Requirement: Task for the records below: repeat the line containing "Screen dimensions: 371x299" and every line after it, exactly and with nothing else, but leave out the pictures.

Provided entries:
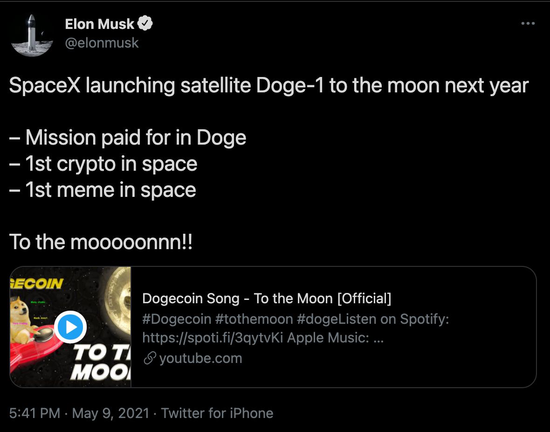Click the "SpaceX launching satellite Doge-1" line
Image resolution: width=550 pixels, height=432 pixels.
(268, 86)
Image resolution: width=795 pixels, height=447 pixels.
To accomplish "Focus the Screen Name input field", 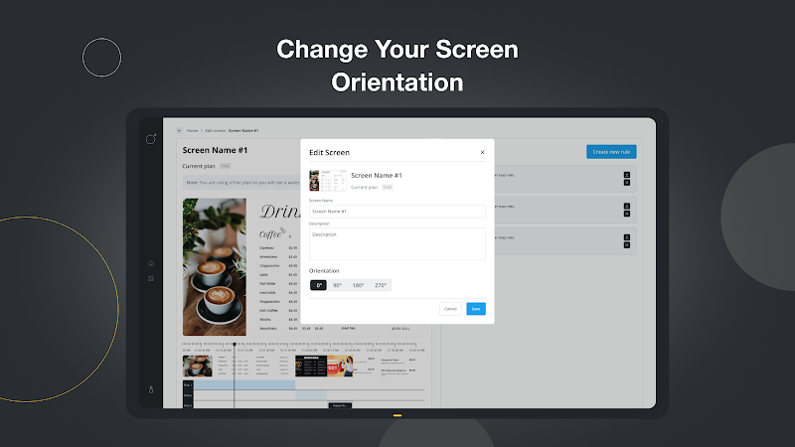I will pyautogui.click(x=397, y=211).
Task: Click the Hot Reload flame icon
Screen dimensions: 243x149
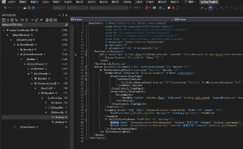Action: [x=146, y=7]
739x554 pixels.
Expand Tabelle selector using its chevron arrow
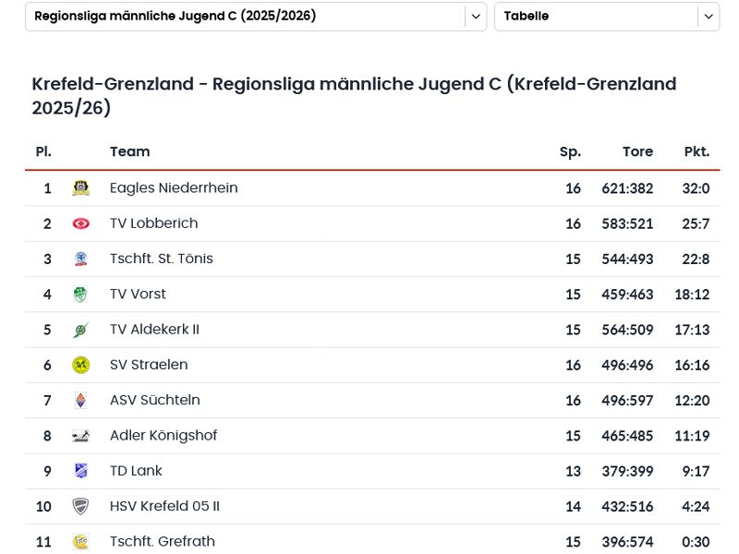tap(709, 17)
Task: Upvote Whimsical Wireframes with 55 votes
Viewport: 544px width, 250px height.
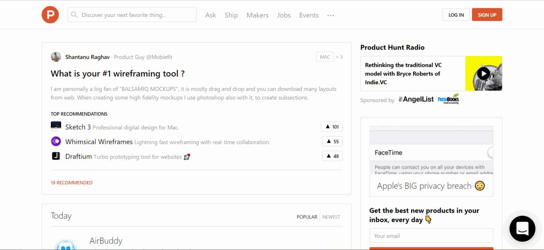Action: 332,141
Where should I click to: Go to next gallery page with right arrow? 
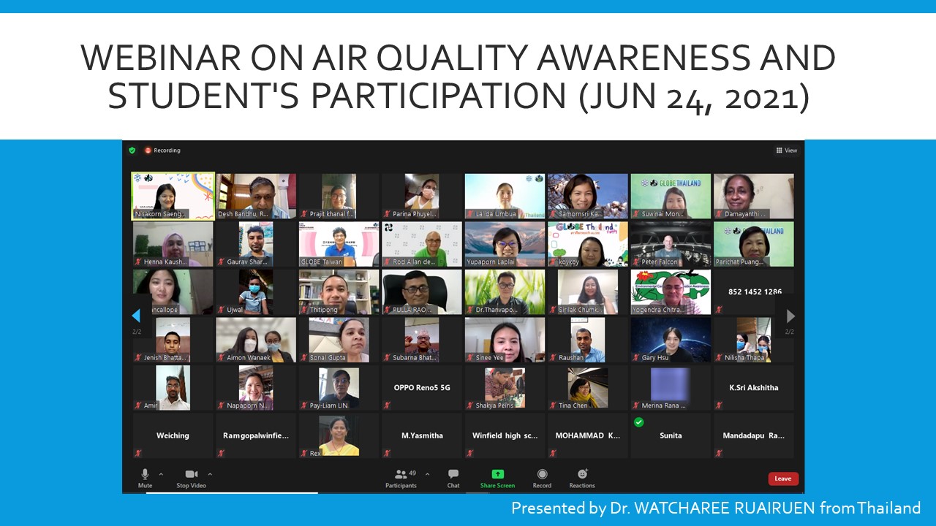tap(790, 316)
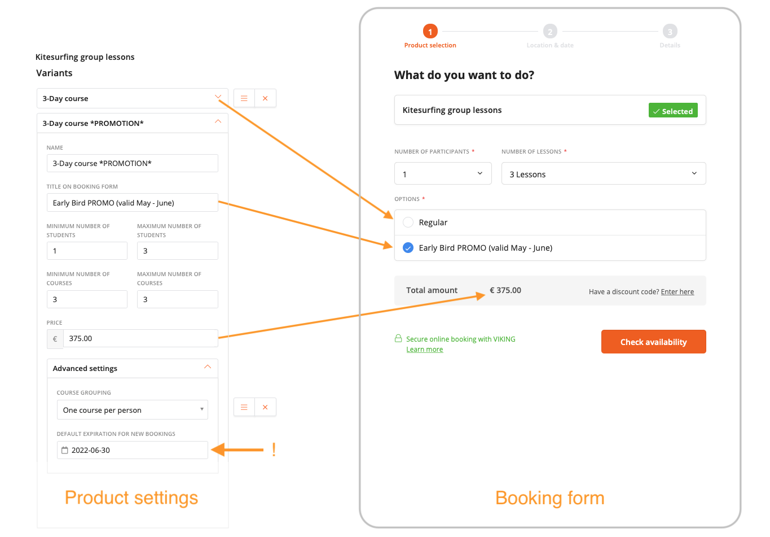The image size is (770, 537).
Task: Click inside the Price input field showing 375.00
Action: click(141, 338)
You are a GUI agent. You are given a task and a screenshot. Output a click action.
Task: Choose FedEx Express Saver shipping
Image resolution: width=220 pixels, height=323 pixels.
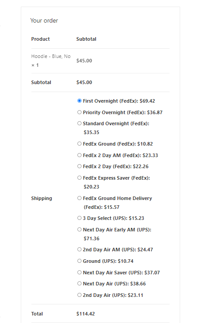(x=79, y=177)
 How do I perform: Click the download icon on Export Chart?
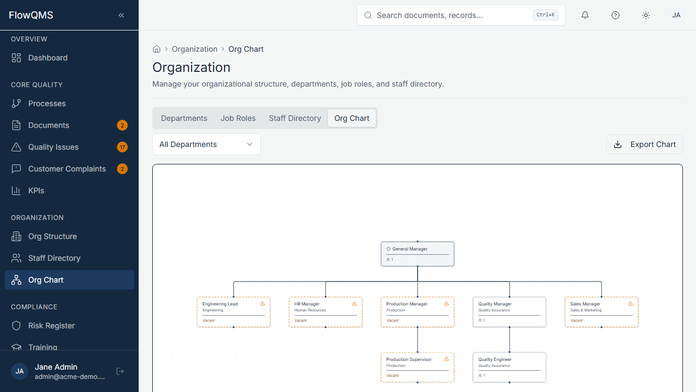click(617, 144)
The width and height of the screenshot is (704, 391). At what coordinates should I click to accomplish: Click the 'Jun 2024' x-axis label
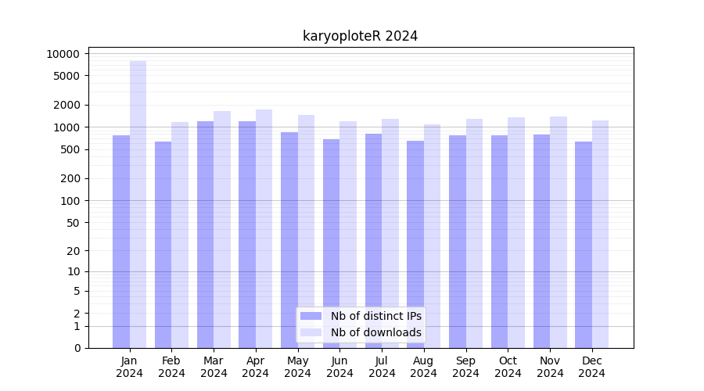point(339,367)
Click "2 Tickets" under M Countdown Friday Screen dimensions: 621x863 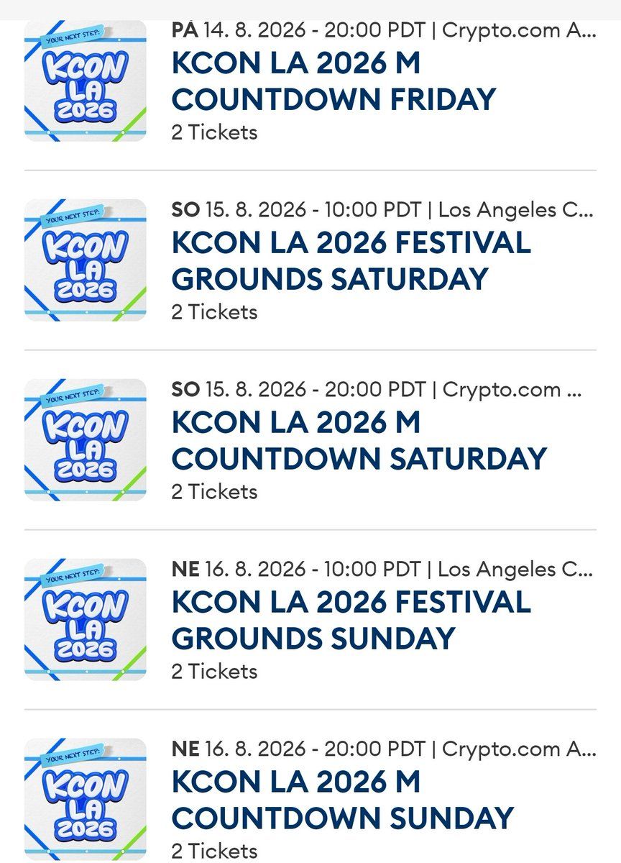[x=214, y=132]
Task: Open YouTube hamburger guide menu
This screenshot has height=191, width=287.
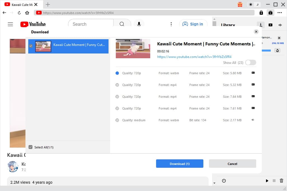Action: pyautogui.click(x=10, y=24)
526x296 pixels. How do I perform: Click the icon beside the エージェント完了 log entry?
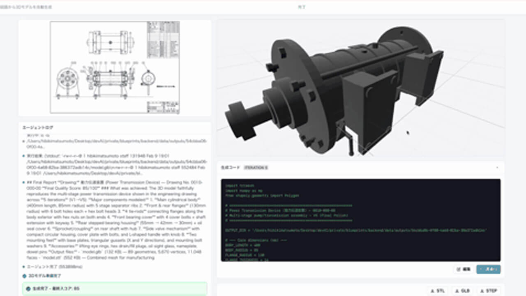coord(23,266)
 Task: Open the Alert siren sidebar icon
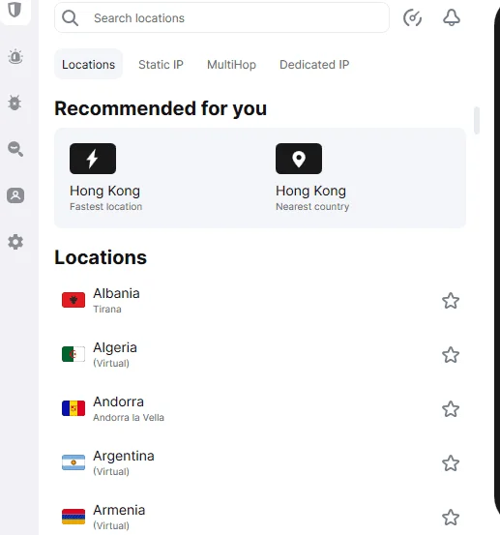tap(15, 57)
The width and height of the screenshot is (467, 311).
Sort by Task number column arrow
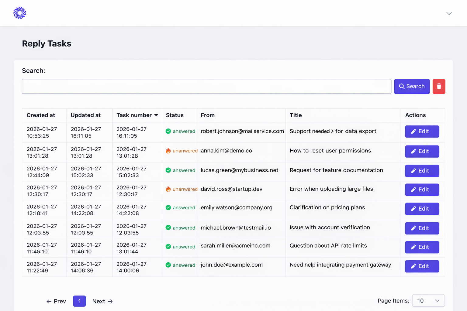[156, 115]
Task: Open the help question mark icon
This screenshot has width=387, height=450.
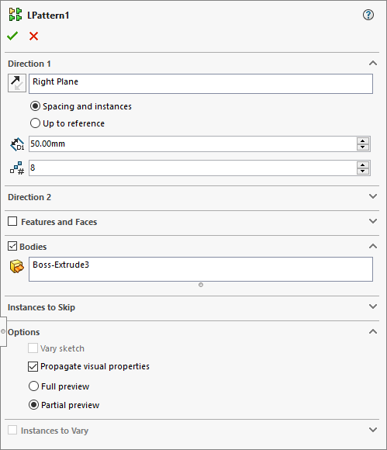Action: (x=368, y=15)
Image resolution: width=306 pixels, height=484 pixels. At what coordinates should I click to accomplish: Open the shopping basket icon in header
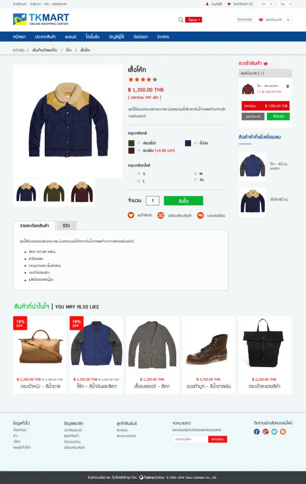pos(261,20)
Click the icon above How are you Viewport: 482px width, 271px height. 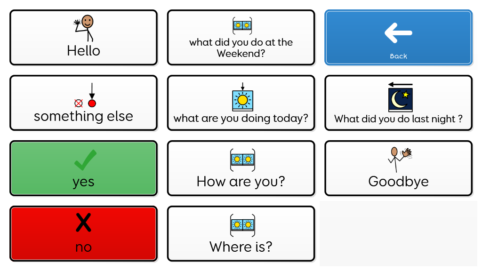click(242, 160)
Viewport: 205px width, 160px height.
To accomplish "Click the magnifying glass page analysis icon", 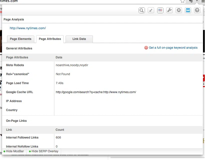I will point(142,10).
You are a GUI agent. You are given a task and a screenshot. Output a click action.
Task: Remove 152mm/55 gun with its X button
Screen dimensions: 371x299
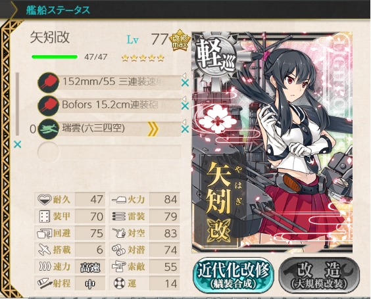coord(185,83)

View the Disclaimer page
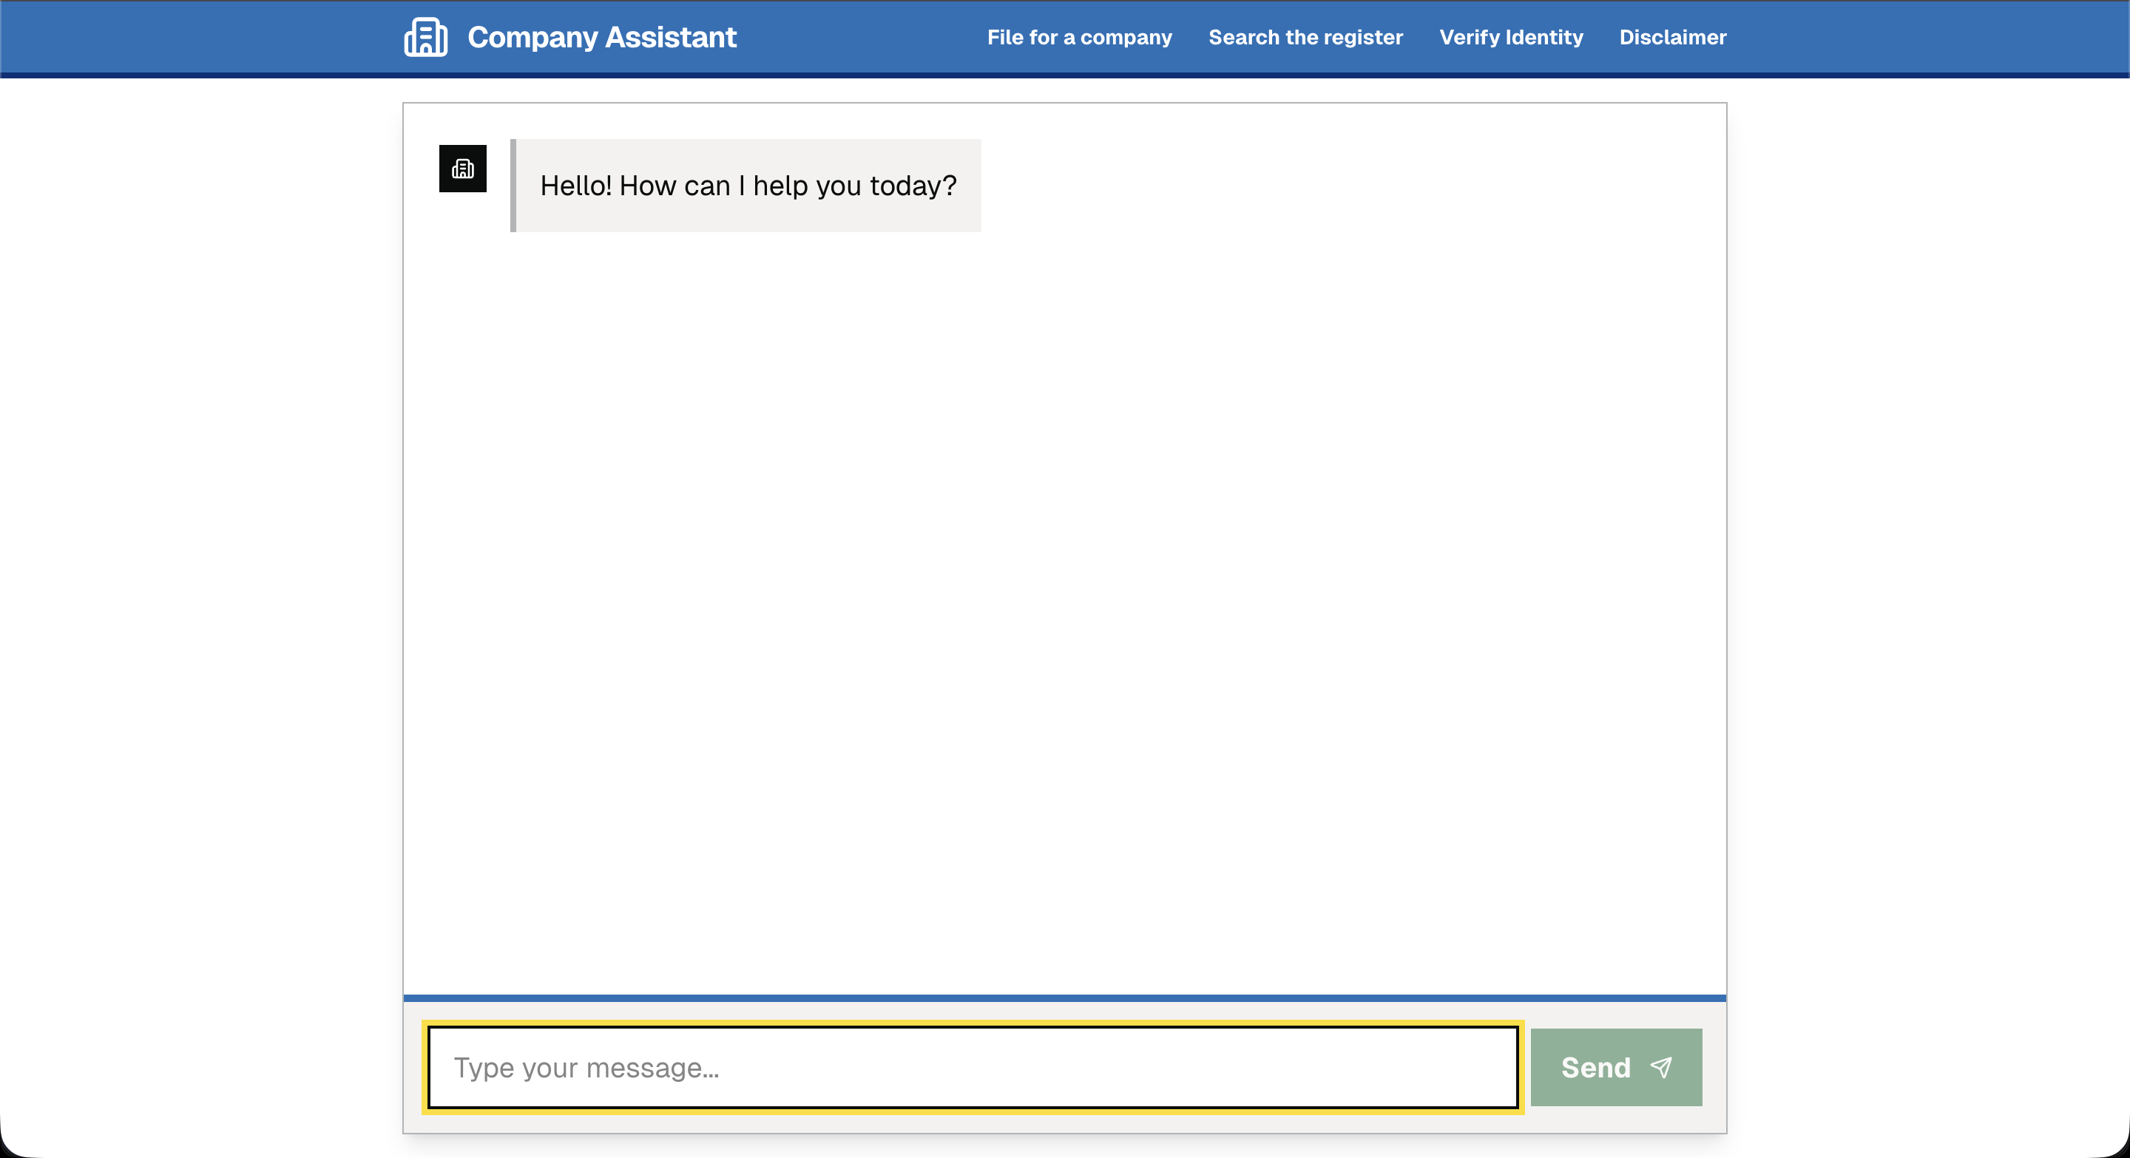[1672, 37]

Output of the exercise:
Screen dimensions: 371x299
coord(185,83)

View the Disclaimer page
[1672, 37]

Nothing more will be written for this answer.